(Stored items)
......
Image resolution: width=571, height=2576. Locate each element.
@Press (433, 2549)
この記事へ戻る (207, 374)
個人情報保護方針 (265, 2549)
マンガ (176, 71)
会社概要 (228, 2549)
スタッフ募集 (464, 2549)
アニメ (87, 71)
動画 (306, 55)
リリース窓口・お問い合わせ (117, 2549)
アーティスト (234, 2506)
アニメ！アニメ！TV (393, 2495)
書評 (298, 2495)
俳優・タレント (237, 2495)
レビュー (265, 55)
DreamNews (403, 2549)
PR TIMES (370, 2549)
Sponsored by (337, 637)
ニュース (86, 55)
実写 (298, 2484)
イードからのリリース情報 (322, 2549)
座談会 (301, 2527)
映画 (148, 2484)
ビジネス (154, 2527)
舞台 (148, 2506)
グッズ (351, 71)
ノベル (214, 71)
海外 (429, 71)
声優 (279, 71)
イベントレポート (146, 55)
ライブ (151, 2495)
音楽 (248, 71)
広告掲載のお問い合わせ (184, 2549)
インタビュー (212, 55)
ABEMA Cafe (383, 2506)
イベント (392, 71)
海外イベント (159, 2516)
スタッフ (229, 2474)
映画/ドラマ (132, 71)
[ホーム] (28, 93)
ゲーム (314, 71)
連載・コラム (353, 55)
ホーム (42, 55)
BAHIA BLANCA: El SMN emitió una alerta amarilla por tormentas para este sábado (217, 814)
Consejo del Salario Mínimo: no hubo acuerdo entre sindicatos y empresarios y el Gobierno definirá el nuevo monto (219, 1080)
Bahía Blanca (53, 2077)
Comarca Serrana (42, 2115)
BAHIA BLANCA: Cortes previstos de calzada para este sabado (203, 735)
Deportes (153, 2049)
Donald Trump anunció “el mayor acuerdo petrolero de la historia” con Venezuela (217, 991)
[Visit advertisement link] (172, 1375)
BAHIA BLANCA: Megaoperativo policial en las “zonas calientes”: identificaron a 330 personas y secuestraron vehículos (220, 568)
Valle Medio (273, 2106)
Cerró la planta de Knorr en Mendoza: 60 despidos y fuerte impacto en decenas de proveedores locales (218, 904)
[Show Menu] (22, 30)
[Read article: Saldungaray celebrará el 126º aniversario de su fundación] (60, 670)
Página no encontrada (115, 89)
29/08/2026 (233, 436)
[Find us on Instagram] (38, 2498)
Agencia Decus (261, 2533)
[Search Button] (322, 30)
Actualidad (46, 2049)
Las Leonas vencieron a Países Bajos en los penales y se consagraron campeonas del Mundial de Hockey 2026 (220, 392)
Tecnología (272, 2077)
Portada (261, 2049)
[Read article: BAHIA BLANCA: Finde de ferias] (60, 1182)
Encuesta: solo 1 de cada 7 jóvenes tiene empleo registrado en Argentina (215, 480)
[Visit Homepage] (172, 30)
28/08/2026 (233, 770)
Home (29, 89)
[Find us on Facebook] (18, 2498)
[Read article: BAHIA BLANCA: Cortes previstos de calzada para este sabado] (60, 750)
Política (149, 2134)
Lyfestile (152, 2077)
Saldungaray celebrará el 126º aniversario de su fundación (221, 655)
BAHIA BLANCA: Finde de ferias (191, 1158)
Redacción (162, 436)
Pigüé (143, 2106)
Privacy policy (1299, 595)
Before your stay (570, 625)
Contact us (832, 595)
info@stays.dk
......
• _Work instructions_: Return exactly, and only, the lines above starting at the line that contains "海外 (429, 71)" and ending at the line that contains "ホーム (42, 55)".

• _Exercise response_:
海外 (429, 71)
声優 (279, 71)
イベントレポート (146, 55)
ライブ (151, 2495)
音楽 (248, 71)
広告掲載のお問い合わせ (184, 2549)
インタビュー (212, 55)
ABEMA Cafe (383, 2506)
イベント (392, 71)
海外イベント (159, 2516)
スタッフ (229, 2474)
映画/ドラマ (132, 71)
[ホーム] (28, 93)
ゲーム (314, 71)
連載・コラム (353, 55)
ホーム (42, 55)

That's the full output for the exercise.